L’École offre de nombreux avantages et perspectives de formation. Elle vous permet même de vous « réorienter » avec une année joker et/ou votre ASP. Que vous soyez d’ores et déjà attiré·es par l’enseignement et la recherche ou que vous soyez encore dans le flou concernant vos objectifs de vie, vous trouverez forcément quelque chose qui vous intéressera et vous décidera à l’ENS Paris-Saclay, du fait de la grande flexibilité et personnalisation de la formation.
Mais surtout, et le plus important, ne vous auto-censurez pas ! Surtout si vous êtes une femme ou en situation de handicap (d’ailleurs, n’ayez pas peur de faire valoir vos aménagements, qui ne sont pas un avantage mais seulement un moyen d’atteindre l’équité).

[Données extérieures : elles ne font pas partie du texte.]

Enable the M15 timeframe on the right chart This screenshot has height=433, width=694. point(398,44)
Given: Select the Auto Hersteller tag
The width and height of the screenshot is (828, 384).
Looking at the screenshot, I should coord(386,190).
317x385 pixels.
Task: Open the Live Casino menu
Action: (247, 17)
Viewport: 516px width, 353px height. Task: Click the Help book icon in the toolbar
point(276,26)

L’entrée est certes sélective mais peut se faire de pleins de moyens différents. N’oubliez pas que malgré tous ses avantages et sa bienveillance, l’École permet de servir un projet, qui évoluera tout au long de votre parcours, alors gardez en tête qu’il y a toujours d’autres moyens et/ou des passerelles pour y parvenir. En ayant tout cela en tête, il n’y a aucun risque réel (sauf un peu de déception) à se présenter aux concours.

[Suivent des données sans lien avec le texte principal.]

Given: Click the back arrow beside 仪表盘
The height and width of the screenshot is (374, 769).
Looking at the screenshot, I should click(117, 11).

Donc quel que soit votre parcours, n’ayez pas peur de tenter, vous verrez ce qu’il advient ensuite ! D’autant que je suis la preuve que les modalités du concours d’entrée (1A VS 2A), et du parcours antérieur peuvent grandement impacter votre réussite.
Si c’est vraiment l’ENS Paris-Saclay que vous voulez, n’hésitez pas à emprunter des voix plus atypiques et à retenter au moment opportun. Si vous n’essayez pas par peur d’échouer, vous échouerez forcément et quelqu’un d’autre réussira à votre place (et ce n’est pas seulement vrai pour l’ENS Paris-Saclay).